A crise nos fundos de investimento e as turbulências pré-eleitorais deixaram cicatrizes profundas no mercado financeiro que, agora, podem marcar também a economia real. Está ficando cada vez mais intensa uma prática da qual há oito anos os brasileiros não ouviam mais falar: a rolagem diária da dívida pública no overnight. O problema é que essa rotina, própria do mundo financeiro, pode afetar diretamente o dia-a-dia do consumidor. Segundo economistas, com o aumento do over fica mais difícil controlar a inflação.
De maio a novembro, o volume de recursos no over saltou de R$ 5,94 bilhões para R$ 42,97 bilhões por dia. Na semana passada, esta quantia ficou próxima de R$ 60 bilhões, o equivalente a 9% do total da dívida pública em títulos. O economista Antônio Licha, da UFRJ, explica que esses recursos podem rapidamente migrar para o consumo, pressionando a inflação.

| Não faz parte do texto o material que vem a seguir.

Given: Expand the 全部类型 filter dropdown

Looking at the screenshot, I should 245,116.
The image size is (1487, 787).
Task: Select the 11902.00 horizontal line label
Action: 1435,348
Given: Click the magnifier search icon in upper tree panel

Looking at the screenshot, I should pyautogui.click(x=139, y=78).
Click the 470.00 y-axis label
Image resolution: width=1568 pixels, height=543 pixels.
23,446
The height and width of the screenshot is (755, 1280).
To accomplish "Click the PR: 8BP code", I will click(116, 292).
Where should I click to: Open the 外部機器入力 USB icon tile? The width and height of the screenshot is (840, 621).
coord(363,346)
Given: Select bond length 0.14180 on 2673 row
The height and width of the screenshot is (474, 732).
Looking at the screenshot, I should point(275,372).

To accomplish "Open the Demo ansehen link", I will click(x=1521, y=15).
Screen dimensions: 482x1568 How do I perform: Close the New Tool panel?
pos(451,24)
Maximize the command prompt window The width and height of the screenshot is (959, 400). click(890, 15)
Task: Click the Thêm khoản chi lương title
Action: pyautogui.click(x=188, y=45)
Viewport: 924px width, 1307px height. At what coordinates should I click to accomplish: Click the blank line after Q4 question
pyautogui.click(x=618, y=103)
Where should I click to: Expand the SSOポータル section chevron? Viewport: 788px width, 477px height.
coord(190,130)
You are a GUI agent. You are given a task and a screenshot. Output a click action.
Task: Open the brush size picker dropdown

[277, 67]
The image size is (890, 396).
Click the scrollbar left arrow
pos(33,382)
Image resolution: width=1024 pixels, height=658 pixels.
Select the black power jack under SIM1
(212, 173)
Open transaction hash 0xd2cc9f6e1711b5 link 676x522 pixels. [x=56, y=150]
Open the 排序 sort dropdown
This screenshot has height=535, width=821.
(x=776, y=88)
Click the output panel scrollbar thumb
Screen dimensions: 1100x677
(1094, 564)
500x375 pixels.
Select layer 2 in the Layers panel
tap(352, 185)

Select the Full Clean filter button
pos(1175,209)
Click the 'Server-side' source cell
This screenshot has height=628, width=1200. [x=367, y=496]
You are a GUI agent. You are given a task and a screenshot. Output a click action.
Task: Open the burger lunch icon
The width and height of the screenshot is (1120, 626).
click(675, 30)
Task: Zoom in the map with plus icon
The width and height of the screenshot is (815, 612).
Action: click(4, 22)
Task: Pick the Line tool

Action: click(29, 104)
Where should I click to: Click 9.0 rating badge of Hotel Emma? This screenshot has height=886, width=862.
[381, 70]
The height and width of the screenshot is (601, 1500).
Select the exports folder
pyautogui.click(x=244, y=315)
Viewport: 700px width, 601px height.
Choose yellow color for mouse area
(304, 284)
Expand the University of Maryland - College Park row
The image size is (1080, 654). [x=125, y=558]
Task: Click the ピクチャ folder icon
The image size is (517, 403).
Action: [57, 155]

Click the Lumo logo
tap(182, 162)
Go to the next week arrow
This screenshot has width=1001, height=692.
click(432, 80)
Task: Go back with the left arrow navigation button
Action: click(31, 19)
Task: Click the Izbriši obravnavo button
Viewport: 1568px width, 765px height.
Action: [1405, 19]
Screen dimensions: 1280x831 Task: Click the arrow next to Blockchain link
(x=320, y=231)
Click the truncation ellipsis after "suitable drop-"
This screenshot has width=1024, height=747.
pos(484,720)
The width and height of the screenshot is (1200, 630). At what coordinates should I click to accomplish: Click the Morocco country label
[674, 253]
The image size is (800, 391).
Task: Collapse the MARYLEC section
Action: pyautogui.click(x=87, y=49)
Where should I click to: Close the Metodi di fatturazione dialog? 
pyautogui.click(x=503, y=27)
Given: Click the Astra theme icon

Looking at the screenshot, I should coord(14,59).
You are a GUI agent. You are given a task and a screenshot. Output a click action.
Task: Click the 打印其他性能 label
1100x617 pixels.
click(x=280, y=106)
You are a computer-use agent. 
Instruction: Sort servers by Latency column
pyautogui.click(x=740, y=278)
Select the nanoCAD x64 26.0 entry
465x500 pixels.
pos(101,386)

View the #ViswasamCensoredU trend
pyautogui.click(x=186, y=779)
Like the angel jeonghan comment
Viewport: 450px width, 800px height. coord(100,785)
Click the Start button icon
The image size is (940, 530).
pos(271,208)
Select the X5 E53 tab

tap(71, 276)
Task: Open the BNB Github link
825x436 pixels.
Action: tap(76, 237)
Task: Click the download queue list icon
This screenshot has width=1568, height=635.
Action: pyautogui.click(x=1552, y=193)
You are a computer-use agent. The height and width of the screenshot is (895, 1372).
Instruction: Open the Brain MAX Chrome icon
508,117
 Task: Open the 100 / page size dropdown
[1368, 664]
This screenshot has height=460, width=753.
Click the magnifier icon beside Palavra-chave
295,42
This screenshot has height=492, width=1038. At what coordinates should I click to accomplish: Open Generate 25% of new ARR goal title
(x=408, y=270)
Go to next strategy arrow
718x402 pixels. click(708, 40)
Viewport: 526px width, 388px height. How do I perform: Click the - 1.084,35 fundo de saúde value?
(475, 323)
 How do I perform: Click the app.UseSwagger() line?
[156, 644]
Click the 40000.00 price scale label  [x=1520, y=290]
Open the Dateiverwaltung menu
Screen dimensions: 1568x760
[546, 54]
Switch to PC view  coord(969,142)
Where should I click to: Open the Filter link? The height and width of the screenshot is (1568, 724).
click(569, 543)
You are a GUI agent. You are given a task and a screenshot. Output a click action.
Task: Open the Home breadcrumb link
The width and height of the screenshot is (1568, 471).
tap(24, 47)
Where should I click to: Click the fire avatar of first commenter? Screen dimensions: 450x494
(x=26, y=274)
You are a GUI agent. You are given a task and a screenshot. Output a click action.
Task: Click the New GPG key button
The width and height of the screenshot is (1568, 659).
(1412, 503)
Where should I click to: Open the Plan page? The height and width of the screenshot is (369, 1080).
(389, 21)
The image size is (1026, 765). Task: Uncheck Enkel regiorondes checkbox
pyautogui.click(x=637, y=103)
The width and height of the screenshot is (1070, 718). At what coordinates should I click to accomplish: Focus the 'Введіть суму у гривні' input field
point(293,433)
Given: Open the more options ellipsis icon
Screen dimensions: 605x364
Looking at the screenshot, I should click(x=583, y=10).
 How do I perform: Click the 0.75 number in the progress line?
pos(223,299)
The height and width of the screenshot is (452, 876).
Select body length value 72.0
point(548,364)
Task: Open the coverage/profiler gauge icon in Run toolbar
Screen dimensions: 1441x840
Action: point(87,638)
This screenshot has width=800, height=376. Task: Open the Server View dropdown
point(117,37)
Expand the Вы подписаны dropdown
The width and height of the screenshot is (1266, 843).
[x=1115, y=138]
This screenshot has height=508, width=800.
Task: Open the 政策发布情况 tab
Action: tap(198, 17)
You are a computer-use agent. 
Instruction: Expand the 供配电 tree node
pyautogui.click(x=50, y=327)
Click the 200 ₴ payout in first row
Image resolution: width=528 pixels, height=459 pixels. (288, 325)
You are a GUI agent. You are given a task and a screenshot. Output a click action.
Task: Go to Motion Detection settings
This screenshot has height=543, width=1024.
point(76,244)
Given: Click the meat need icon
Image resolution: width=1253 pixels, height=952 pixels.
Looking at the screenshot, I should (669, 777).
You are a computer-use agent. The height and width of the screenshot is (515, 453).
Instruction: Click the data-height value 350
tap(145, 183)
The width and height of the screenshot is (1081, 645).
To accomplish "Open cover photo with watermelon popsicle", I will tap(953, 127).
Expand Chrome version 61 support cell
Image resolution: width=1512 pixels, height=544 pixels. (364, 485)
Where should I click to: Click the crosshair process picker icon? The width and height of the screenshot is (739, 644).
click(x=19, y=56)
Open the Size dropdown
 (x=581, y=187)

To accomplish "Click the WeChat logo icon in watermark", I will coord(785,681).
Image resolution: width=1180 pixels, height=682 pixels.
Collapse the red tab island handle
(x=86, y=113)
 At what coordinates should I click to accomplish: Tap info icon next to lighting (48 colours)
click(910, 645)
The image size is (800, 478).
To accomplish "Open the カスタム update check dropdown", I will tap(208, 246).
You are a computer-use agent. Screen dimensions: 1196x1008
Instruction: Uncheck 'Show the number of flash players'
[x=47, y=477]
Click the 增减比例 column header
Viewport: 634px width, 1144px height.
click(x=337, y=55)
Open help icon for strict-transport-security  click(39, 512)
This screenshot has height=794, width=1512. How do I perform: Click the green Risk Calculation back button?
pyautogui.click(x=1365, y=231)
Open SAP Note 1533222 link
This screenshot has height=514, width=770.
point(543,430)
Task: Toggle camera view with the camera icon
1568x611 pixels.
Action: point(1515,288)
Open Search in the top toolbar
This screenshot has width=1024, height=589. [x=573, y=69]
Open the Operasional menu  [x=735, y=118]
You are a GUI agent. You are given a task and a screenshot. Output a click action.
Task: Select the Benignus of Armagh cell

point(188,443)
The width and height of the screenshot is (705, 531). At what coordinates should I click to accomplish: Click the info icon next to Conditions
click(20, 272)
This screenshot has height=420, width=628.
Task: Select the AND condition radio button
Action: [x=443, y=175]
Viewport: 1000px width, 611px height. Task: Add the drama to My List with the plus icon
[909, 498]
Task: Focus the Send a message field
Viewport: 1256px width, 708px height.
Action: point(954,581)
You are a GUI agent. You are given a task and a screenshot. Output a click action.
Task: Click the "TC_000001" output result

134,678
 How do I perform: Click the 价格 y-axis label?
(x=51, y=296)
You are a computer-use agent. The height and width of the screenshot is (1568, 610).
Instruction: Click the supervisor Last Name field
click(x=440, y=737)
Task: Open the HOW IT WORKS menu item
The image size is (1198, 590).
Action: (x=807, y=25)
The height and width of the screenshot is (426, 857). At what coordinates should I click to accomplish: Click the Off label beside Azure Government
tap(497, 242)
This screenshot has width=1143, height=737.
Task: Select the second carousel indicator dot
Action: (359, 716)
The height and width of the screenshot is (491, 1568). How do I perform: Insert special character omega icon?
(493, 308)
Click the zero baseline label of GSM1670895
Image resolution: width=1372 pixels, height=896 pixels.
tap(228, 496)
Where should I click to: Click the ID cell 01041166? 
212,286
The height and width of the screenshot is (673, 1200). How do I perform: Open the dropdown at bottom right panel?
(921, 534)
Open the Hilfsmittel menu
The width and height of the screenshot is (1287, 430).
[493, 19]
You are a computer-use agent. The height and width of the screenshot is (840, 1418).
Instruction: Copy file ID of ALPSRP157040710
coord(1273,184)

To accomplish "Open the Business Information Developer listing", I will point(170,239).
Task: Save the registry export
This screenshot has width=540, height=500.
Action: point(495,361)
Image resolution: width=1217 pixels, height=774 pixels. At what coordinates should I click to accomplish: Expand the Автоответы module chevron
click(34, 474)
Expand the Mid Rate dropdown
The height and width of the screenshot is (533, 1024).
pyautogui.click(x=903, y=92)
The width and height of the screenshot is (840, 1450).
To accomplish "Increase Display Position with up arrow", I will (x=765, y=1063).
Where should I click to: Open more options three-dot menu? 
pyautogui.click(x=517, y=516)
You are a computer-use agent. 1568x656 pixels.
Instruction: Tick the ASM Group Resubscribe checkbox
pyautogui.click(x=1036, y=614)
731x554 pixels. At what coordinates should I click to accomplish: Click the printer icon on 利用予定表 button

Carlos Thadeu de Freitas, ex-diretor do Banco Central (BC) e professor do Ibmec Business School, acredita que, para evitar uma fuga para o consumo, é preciso oferecer aos detentores de títulos do governo rendimentos atrativos. Ou seja, elevar a taxa básica de juros da economia, hoje em 22% ao ano. O remédio amargo atuaria em duas frentes contra a inflação: limitaria as compras das famílias, pois tornaria o crédito mais caro, e evitaria a saída de dinheiro do sistema financeiro.